"Strażnik Teksasu" powraca! Trudno w to uwierzyć, ale Chucka Norrisa zastąpi inny aktor

Bartosz Godziński
"Ile pompek potrafi zrobić Chuck Norris? Wszystkie", "Co Chuck Norris zrobi gdy napadnie go armia? Otoczy ją" – z tych i innych dowcipów śmiała się kiedyś cała Polska. Jednak wbrew schematowi i na Chucka Norrisa w końcu przyszła pora. Musi ustąpić miejsca świeżej krwi w reboocie kultowego serialu.
Kultowy serial powraca, ale bez Chucka Norrisa w głównej roli. Kadr z serialu "Strażnik Teksasu"
Klasyczna produkcja z lat 90., która była szalenie popularna również w naszym kraju, wyniosła Chucka Norrisa na sam szczyt kariery. To właśnie w tym serialu jako nieustraszony Cordell Walker rozprawiał się z przestępcami słynnym kopniakiem z półobrotu. Obecnie aktor ma 79 lat.

Stacja CBS jest w trakcie opracowywania nowej wersji "Strażnika Teksasu". Jego scenarzystką i producentką jest Anna Fricke ("Miasteczko Wayward Pines", "Jezioro marzeń", "Być człowiekiem"). Fabuła ma być podobna do oryginału i skupi się na losach tytułowego bohatera, który po dwuletniej misji "pod przykrywką" powraca do domu, gdzie czeka go jeszcze więcej do zrobienia. Walker będzie wdowcem i ojcem dwojga dzieci. W walce z przestępczością pomagać mu będzie kobieta – strażniczka Teksasu.

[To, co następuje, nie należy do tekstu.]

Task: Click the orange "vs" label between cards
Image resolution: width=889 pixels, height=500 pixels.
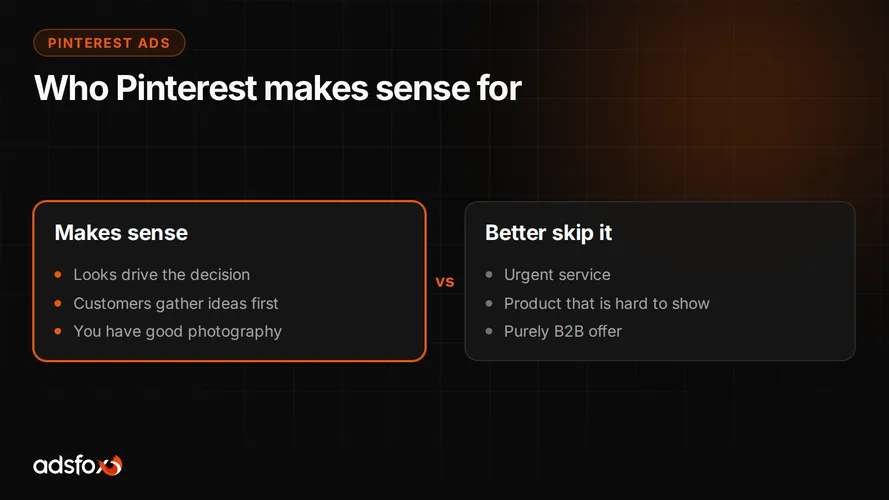Action: tap(445, 281)
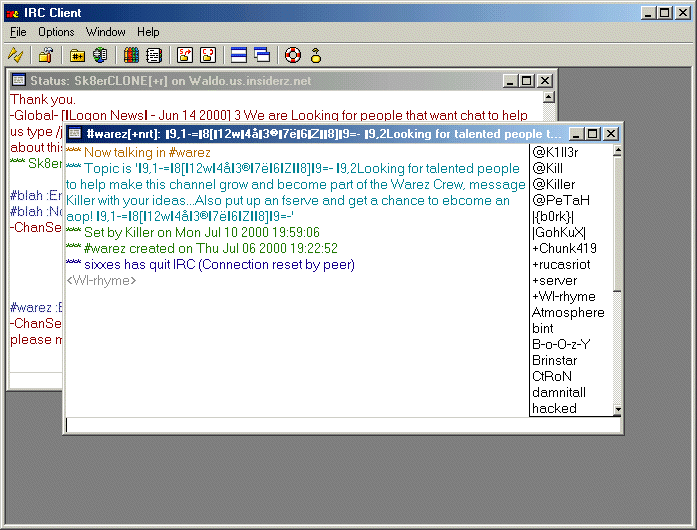The image size is (697, 530).
Task: Open the Help menu
Action: (x=148, y=32)
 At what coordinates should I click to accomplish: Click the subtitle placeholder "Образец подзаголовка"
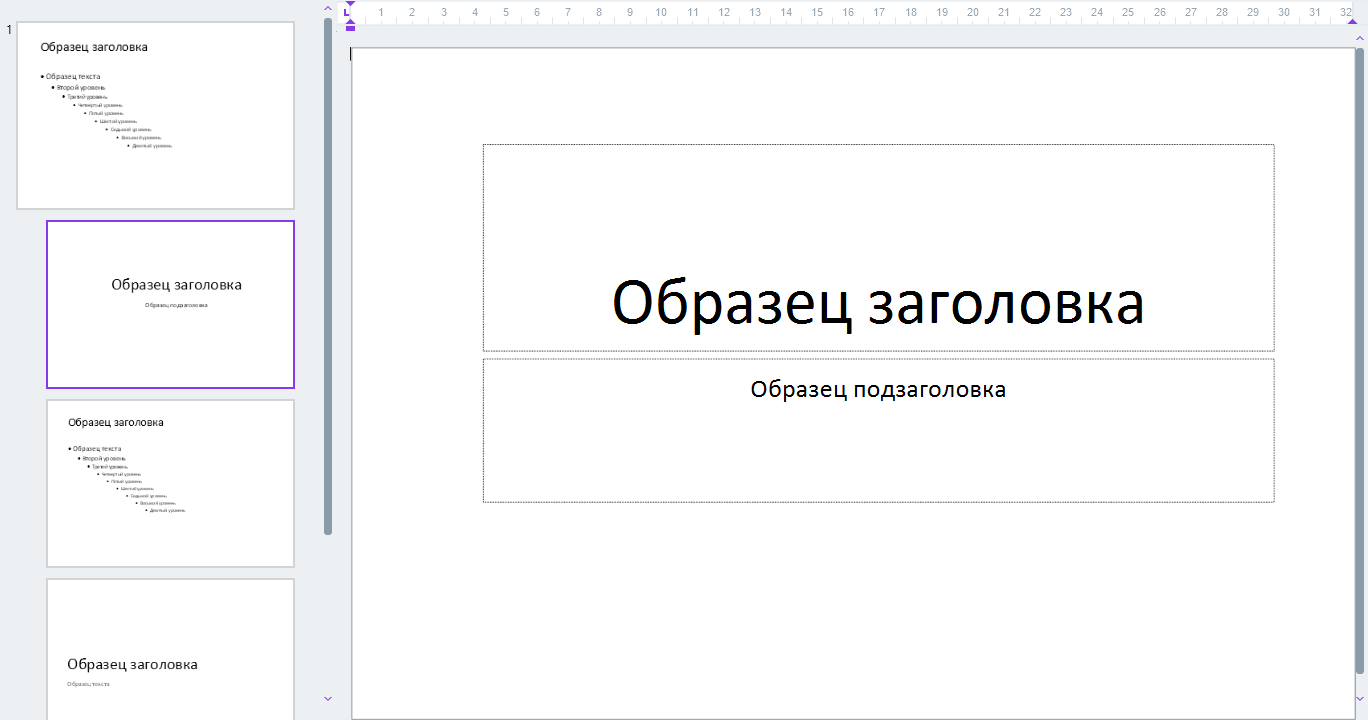point(878,389)
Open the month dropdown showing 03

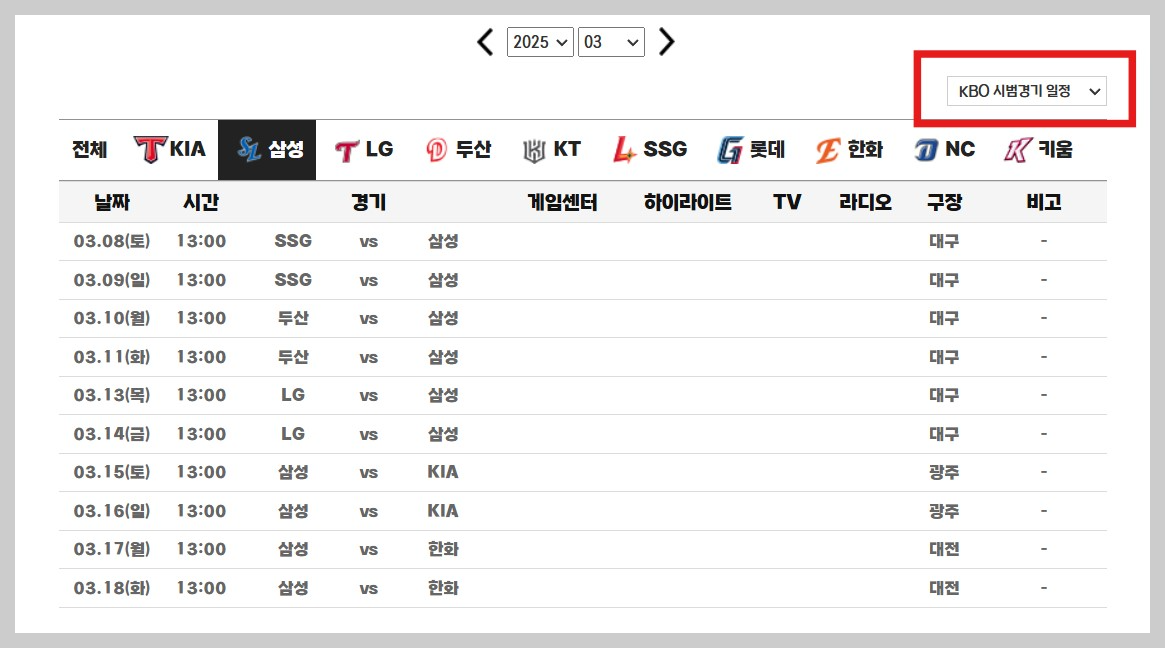(x=611, y=42)
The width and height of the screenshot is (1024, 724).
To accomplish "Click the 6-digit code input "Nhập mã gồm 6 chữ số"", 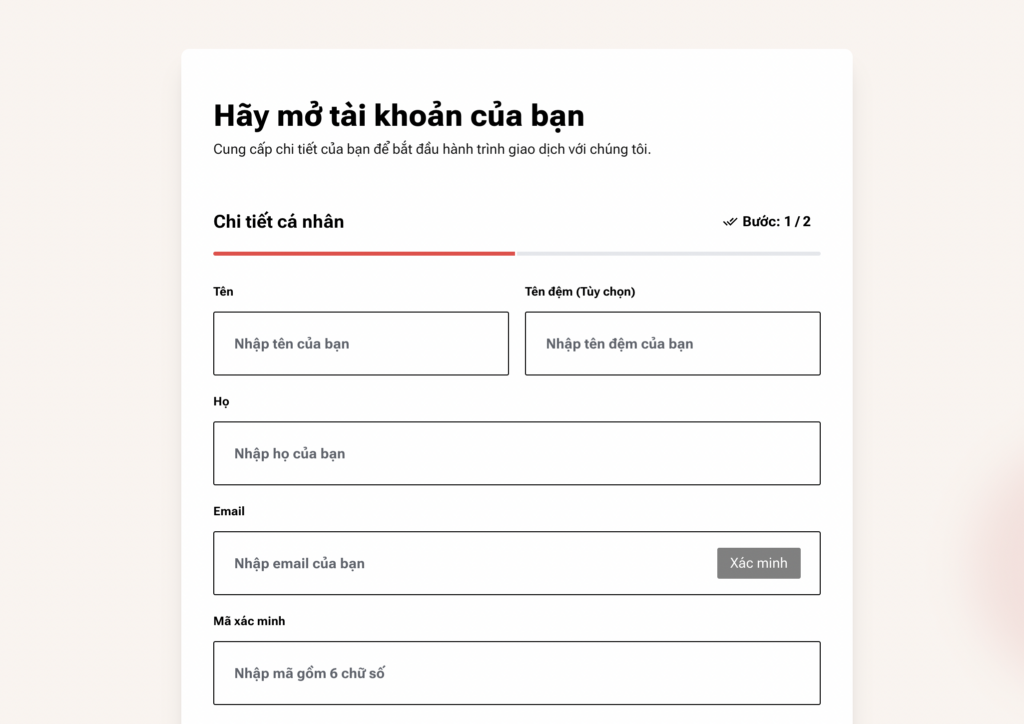I will 516,672.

Nie wiadomo, kiedy premiera nowego "Strażnika" i kto wcieli się w rolę partnerki Walkera. Wiemy za to, że główną rolę męską zagra Jared Padelecki. To aktor dobrze znany z przebojowego "Supernatural" ("Nie z tego świata"). Produkcja skończy się w przyszłym roku – wtedy wyemitowany będzie ostatni odcinek 15. sezonu.
Dodajmy, że 37-letni Jared Padelecki ma polskie korzenie - jego dziadek pochodzi z Katowic.